As I was going through the process of getting a diagnosis – which started with yet another treatment for over 25 years of depression and anxiety until I met a therapist who finally became suspicious and suggested we first exclude the possibility of autism; which, it turns out, we could not exclude – some people around me asked, “But what will a diagnosis do for you? It’s not going to change anything. Do you really need a piece of paper?”

Technically, of course, they were entirely correct. A piece of paper doesn’t change anything. Reality stayed the same. But fundamentally, a few things did change and a piece of paper does make all the difference – most of all in being believed.

First of all, I finally got to the bottom of the problem. Depression and anxiety were only symptoms. For years I struggled to function in a world I did not understand, believing that I was lazy, uncooperative, stupid, stubborn, manipulative, lying…and so on. As it turns out, I’m not – my brain just works differently. I found some of my own worth as a person.

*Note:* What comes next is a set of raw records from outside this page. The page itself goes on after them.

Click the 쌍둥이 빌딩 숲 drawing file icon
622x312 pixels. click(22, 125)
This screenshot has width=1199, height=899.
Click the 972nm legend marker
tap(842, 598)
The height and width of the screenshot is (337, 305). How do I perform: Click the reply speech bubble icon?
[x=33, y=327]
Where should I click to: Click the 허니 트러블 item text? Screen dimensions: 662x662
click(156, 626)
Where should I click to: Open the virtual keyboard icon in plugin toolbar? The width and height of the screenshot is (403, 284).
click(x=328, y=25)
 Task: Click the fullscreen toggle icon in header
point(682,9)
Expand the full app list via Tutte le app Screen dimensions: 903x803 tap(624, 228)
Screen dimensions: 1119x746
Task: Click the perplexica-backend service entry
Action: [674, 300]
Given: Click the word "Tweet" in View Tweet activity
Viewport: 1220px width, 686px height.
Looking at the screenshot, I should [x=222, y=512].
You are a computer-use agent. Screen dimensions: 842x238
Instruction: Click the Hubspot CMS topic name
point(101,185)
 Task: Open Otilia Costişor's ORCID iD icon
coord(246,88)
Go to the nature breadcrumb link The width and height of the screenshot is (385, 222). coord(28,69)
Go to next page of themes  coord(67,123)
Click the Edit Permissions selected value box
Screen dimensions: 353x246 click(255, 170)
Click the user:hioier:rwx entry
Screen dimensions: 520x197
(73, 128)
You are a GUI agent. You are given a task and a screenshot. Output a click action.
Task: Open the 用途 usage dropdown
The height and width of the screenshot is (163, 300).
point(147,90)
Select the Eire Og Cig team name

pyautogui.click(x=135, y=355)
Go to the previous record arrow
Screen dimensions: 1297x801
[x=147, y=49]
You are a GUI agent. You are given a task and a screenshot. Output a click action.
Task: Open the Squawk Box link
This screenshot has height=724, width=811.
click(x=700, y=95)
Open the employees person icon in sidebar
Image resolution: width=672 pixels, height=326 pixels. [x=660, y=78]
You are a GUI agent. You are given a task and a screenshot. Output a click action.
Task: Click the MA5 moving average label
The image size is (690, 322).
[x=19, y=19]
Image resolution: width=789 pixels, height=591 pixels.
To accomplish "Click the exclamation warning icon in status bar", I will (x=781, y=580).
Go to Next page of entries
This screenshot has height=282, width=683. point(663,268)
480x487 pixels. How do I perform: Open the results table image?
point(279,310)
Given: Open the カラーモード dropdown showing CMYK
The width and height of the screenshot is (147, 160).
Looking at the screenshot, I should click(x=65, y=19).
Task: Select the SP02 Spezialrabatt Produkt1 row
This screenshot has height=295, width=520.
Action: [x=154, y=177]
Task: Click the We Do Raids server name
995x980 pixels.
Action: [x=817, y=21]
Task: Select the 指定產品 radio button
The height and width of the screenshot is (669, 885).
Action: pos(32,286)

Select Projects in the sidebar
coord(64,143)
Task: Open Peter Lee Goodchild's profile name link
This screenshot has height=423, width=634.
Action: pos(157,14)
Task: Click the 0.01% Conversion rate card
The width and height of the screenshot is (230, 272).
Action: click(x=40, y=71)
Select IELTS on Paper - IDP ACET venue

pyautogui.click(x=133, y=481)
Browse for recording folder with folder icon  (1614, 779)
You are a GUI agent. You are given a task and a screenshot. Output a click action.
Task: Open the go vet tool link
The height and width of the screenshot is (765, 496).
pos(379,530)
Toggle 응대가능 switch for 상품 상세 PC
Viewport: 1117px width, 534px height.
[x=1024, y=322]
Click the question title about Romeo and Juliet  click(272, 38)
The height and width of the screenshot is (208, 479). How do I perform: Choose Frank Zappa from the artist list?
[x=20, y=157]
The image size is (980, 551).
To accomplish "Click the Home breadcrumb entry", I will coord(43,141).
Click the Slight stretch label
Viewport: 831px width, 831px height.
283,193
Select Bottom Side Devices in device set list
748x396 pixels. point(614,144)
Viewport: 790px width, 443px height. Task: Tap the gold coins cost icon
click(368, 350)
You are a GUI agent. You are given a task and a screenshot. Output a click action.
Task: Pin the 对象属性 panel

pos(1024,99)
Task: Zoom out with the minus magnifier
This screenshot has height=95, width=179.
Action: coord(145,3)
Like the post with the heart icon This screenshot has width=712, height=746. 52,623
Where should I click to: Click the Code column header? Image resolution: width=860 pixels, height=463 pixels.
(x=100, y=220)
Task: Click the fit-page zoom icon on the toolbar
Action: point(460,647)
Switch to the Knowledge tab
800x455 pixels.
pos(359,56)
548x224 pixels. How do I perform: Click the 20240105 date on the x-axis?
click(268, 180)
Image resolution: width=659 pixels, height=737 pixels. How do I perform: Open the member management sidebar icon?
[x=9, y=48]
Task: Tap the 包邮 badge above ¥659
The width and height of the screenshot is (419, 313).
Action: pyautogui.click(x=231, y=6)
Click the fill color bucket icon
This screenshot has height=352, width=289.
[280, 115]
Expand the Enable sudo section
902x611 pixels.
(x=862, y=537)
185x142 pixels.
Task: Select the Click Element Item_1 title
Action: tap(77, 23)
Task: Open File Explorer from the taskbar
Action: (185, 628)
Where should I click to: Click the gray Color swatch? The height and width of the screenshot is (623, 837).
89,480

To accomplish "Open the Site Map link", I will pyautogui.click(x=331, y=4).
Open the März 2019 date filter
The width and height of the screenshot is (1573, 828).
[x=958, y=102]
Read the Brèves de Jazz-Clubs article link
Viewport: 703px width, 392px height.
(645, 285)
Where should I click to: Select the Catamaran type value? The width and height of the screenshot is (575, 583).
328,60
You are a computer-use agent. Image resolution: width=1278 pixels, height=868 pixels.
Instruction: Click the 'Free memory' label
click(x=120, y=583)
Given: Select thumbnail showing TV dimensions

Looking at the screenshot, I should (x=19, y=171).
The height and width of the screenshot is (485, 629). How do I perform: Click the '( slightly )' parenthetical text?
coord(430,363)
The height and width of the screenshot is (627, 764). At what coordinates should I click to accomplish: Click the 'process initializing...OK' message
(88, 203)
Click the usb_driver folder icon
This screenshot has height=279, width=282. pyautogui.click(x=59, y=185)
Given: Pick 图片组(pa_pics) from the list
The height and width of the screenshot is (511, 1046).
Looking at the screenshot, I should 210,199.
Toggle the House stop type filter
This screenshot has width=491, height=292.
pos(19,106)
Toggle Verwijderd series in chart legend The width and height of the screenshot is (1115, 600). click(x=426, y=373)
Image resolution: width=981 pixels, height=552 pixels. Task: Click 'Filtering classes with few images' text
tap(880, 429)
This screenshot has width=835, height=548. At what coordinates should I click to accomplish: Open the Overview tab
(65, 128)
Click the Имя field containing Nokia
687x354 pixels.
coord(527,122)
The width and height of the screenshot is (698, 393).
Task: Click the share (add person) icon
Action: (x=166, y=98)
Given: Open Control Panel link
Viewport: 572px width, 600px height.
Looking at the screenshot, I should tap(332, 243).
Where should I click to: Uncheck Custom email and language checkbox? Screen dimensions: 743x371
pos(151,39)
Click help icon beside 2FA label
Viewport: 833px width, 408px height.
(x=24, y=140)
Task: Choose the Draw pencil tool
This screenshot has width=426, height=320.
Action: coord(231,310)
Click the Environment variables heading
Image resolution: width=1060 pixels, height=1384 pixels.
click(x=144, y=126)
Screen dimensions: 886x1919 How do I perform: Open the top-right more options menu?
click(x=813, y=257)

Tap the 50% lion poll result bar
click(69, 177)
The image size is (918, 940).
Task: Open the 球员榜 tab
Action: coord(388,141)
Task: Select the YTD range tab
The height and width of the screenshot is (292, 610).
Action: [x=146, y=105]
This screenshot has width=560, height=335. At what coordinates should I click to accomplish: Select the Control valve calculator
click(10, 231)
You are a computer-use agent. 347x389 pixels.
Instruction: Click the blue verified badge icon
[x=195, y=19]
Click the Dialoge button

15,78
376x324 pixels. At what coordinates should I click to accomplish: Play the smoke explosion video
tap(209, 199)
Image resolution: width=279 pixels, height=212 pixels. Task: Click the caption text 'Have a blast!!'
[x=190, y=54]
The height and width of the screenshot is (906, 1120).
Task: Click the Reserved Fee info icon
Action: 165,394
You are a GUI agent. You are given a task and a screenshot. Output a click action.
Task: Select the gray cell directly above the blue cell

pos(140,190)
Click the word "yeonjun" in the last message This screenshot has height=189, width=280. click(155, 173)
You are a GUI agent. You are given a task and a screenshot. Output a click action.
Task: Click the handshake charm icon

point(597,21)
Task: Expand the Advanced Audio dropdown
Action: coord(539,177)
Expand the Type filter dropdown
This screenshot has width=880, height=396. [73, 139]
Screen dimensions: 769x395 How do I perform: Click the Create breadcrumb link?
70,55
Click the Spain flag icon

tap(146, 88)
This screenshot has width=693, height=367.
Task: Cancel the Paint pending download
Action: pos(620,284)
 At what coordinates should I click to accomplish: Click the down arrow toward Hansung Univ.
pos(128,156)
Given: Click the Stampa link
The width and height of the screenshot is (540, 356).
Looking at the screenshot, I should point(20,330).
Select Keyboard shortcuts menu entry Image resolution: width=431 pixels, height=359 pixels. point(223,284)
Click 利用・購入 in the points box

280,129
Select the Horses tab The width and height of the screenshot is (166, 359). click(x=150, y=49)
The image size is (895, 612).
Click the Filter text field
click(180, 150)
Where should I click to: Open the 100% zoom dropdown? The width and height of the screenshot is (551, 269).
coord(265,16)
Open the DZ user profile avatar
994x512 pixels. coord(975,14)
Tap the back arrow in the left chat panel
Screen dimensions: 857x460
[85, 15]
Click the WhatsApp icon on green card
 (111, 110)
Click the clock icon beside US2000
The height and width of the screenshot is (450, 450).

Second, I am more free to be myself – now that I know a bit more about who that self is – and can spend my energy on what I’m good at, instead of waste it trying to do things I will never be able to do properly. I found direction.

Third, even though many people still do not understand after many many explanations, I can at least now explain what is going on, and why I cannot do some things, and can do others. Why I react the way I do, and why the way I react is slowly changing as I am returning to my default setting, and get rid of the many unnatural changes I made over the years in an effort to fit in. A few people get it, most don’t, but that doesn’t matter. I am learning to protect myself. I found boundaries.

In church, this translates to finding that I am not unspiritual, no more so than the average believer, at any rate. I am not a control freak (well…no more than autists usually are. Lack of predictability and clarity will cause us to try and create it for ourselves, and that shows up as control-freak-like behaviour as we try to make sense of the world around us, but it is a survival strategy, not a personality trait). I WAS going to type ‘I am not a heretic’ but I think, after what I’ve written in this blog so far, that the jury might still be out on that one 🙂

It also sets me free to explore why some things seem to be so difficult, some things do not work properly, and why some things work so very well. To not be forced into behaviour that, to me, is unnatural, and thus takes an enormous amount of energy. Not continually hold back what are natural reactions, just because they are not socially acceptable. Leaving church on the verge of tears most of the time from sheer frustration and exhaustion is not how it should be. I’m pleased to report that I now only leave church on the verge of tears less than half of the time, so that’s a major improvement.

It sets me free to work out my salvation – MINE, not anyone elses – and connect to God in the best possible way, instead of only barely getting in touch with Him because I am trying ways that my brain just won’t do.  It’s been like being told that to connect to the person living down the street is utterly, vitally important, more important than anything I’ll ever do in my life – but I can talk to them only via smoke signals and Morse code. Now, I can find ways to walk down the street and talk properly, meet for coffee, set up a joint project to trim the hedge and all the other things that allows the building and growing of a relationship. Yes, the smoke signals and Morse code would have done, in the end. If that’s all I would have had at my disposal all my life, and had done with them what I could, I am sure the mercy of God would have done the rest. But this is a lot more fun and a lot more satisfying.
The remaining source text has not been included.